Так задумался, что даже не заметил, как дверь в тамбур открылась. Колька Иванов пришёл, мы с ним в одном экипаже были. Танкисты мы.
- О, и ты тут? - спросил он, достав папиросу.
- Да, вот покурить вышел.
Я тоже достал папироску и закурил. Колька малой совсем был, а седина на висках виднелась. Никого война, стерва, не щадит. Стоит, тоже руки трёт, пар с дымом через нос выдыхает. Замёрз.
- А ты чего в гимнастёрке одной?
- Да в чём был, в том и остался. Сам-то тоже не шибко тепло вырядился. - Колька улыбнулся, по-детски так, по-доброму, будто и не было у него войны. Он молча уставился в окошко, будто видел что-то, хотя ночь, темно. Помолчал какое-то время, а потом опять заговорил:
- "Тигры" у фрицев звери, слушай.
- Угу.
- Но наши раздерут их! - с ребяческим задором сказал он. - Раздерут же?
- Конечно раздерут. - Я улыбнулся тоже, когда увидел его гордую улыбку. Но вот в глазах печаль была. Созрел он всё же, не совсем уже и пацан сопливый. Колька опять задумался, погрустнел. - Ты чего опечалился так?

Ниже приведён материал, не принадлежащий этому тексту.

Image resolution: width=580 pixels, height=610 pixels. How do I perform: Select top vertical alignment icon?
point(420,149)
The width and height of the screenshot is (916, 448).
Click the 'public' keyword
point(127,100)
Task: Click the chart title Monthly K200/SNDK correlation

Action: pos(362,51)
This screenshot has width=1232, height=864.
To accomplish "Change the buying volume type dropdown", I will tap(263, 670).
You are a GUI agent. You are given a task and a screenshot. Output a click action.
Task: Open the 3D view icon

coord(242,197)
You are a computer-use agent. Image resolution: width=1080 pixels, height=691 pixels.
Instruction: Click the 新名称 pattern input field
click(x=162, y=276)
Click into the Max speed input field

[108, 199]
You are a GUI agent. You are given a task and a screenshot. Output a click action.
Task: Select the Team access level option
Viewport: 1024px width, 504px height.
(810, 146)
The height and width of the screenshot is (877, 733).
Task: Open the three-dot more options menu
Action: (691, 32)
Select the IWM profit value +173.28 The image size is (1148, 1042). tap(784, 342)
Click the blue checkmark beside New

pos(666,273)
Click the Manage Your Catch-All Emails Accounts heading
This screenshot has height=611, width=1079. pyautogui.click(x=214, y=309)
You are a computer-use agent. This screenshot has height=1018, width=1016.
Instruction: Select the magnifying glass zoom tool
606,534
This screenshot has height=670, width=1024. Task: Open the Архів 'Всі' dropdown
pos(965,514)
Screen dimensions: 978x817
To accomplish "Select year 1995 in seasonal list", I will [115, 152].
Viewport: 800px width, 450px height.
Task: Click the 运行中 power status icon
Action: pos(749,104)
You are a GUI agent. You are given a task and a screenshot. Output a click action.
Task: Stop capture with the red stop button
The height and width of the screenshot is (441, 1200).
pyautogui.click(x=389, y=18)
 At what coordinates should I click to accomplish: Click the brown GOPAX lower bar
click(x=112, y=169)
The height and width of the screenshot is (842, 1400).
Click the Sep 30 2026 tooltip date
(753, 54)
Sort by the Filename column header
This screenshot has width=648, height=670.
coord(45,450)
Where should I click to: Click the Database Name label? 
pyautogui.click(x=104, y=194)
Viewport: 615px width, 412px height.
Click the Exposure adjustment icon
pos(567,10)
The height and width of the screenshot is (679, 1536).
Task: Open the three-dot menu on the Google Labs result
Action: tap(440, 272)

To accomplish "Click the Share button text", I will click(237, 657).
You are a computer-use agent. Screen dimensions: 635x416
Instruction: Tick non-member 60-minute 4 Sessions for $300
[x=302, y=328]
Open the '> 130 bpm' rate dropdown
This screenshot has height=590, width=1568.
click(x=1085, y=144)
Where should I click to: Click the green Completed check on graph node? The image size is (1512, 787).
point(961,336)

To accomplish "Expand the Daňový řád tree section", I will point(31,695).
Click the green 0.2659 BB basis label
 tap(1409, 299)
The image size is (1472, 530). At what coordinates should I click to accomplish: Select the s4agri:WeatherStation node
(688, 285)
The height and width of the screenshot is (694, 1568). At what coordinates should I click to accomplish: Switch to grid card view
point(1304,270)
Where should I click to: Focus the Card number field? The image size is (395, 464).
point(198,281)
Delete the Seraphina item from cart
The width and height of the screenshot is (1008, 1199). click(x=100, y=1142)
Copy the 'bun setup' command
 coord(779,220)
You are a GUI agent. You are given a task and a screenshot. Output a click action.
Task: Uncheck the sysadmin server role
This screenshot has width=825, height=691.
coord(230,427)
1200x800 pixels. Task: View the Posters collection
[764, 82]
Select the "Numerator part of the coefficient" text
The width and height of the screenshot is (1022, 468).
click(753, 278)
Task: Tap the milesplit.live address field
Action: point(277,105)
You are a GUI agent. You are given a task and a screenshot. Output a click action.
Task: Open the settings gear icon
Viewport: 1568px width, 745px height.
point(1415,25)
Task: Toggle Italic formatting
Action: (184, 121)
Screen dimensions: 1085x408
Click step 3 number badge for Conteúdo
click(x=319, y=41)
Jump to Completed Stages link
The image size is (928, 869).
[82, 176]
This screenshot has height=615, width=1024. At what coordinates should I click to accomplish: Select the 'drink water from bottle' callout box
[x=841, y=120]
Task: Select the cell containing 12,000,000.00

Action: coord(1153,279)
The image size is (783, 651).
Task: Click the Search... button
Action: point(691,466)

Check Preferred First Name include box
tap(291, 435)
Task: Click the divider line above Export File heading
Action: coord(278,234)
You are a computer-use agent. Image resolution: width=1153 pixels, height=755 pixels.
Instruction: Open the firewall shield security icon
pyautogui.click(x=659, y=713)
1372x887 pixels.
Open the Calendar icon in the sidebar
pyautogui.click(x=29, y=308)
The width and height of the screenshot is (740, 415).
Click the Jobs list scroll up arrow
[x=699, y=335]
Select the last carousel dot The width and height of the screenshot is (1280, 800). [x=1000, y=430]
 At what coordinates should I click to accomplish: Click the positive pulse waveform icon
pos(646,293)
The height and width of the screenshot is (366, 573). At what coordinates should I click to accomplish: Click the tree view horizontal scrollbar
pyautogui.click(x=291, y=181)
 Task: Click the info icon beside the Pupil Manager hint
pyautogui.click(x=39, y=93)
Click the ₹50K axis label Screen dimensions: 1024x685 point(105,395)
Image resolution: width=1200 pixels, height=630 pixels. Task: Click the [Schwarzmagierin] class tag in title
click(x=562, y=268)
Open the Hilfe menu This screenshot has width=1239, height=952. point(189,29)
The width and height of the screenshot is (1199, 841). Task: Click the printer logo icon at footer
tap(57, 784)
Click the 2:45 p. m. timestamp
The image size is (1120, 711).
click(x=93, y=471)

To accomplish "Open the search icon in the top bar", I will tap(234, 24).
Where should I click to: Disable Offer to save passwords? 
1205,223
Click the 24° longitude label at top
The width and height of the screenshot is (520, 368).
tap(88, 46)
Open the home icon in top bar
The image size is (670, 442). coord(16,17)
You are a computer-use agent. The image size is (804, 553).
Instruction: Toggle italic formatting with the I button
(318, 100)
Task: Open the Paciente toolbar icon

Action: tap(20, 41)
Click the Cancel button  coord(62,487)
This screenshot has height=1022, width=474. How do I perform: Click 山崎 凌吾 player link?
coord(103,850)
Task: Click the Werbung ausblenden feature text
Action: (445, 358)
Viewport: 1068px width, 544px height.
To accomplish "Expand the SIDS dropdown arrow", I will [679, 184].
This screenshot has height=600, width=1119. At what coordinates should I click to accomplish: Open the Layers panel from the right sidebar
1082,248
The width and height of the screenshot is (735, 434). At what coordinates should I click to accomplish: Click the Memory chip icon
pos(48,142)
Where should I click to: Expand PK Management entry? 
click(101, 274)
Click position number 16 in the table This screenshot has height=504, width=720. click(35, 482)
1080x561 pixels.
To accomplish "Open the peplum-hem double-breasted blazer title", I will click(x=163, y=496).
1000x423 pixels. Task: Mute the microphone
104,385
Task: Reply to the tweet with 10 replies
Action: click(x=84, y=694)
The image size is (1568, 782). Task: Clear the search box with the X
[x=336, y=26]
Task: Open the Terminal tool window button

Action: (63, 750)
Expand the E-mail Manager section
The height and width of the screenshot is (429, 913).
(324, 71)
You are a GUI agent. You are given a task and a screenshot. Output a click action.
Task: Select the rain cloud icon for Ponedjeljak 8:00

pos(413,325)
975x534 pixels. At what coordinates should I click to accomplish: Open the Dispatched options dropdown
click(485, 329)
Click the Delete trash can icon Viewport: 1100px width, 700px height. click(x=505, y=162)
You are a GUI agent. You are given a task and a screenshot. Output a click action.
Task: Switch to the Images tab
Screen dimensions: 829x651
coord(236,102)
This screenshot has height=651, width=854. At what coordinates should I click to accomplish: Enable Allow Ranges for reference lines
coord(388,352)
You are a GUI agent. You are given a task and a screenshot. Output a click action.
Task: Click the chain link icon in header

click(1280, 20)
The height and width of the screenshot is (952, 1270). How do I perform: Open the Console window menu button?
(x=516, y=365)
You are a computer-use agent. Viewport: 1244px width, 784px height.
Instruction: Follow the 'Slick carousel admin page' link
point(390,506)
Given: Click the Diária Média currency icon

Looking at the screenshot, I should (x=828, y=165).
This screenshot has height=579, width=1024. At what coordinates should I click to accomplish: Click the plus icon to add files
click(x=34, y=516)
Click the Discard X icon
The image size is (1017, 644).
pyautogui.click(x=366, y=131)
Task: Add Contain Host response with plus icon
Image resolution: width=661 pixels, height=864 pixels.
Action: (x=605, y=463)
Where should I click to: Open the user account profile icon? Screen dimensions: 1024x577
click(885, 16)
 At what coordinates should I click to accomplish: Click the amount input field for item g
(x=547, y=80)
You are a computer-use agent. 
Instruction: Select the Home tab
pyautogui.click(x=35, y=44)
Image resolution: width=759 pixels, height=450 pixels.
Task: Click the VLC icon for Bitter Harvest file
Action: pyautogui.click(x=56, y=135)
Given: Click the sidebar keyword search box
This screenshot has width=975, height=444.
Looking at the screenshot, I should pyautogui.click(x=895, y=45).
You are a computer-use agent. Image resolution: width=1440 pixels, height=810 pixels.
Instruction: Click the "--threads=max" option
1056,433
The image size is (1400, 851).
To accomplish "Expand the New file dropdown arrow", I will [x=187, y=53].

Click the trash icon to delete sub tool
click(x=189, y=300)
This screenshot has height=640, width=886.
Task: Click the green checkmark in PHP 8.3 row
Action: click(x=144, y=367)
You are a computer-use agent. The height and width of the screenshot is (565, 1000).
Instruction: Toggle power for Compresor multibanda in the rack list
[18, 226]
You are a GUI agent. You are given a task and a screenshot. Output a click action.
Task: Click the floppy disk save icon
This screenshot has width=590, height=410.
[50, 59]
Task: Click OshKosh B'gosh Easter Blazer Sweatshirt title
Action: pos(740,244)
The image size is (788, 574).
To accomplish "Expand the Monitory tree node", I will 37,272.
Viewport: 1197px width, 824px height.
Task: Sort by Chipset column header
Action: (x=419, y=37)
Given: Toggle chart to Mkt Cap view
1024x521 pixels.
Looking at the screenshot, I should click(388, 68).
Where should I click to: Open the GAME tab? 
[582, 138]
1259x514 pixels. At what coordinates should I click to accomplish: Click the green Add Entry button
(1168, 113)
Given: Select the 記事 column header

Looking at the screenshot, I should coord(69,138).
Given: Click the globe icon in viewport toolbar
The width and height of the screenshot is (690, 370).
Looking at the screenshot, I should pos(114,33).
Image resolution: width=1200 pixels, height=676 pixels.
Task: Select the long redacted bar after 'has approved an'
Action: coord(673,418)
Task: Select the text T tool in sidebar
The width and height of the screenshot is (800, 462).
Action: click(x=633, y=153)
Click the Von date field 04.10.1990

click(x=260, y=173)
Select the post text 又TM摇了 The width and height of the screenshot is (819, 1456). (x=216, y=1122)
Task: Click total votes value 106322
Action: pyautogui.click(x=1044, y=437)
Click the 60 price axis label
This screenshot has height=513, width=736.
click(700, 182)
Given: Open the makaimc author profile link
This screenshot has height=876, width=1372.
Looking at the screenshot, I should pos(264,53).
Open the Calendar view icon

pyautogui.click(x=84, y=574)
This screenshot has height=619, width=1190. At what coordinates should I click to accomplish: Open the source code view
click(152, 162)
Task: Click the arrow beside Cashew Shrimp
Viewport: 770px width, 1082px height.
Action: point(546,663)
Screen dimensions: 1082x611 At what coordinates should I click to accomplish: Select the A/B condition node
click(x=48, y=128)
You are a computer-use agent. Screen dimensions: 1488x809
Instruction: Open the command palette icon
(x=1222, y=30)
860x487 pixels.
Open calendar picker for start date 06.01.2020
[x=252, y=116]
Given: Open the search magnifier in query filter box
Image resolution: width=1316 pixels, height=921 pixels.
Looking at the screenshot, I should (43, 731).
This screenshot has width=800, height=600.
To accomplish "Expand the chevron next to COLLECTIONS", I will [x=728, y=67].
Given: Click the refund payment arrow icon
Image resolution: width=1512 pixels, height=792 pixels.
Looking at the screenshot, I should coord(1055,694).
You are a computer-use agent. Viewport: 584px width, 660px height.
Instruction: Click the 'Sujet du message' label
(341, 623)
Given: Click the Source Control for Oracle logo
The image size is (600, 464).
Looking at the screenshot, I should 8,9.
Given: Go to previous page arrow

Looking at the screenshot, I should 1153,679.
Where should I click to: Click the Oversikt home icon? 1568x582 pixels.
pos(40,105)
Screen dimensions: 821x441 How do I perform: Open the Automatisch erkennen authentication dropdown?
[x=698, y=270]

- Да вот думаю, как мать там.
- Тяжело, как ещё. Всем матерям сейчас тяжело.
- Ждёт ведь...
- И моя ждёт... Эх.
Колька о стену облокотился и опять в окно уставился. Жалко малого. Я его по плечу похлопал, вроде ободрился чуток.
Смотрим, Мишка зашёл, тоже с нашего с Колькой экипажа. Взъерошенный такой.
- Здорово, мужики, - пробубнил он своим голосом, как труба. Руки пожали друг другу. - Папироска найдётся?
- И ты к нам... Держи.
Я нашёл ещё одну в кармане, протянул Мишке. Тот затянулся, присел на корточки, ничего не сказал сначала, а потом вдохнул, посмотрел на нас с Колькой и затрубил:
- Не смог, мужики. Хотел, но не смог. Сил не было.
- Как думаешь, прорвались наши? - снова заволновался Колька.
- Прорвались. Точно прорвались. Ты даже не сомневайся, малой.
Мишка всегда был навеселе, не унывал. Даже в бою шутку отпустит, подбодрит. И сейчас вот не унывает, сидит, репу чешет.
- И как, много полегло наших, не видел? - спросил я, опять достав папиросу.
- Много... Командир, вот, тоже, наверно. Видел, раненого вытащили, голова пробита, в крови весь. Шинелью накрыли, унесли.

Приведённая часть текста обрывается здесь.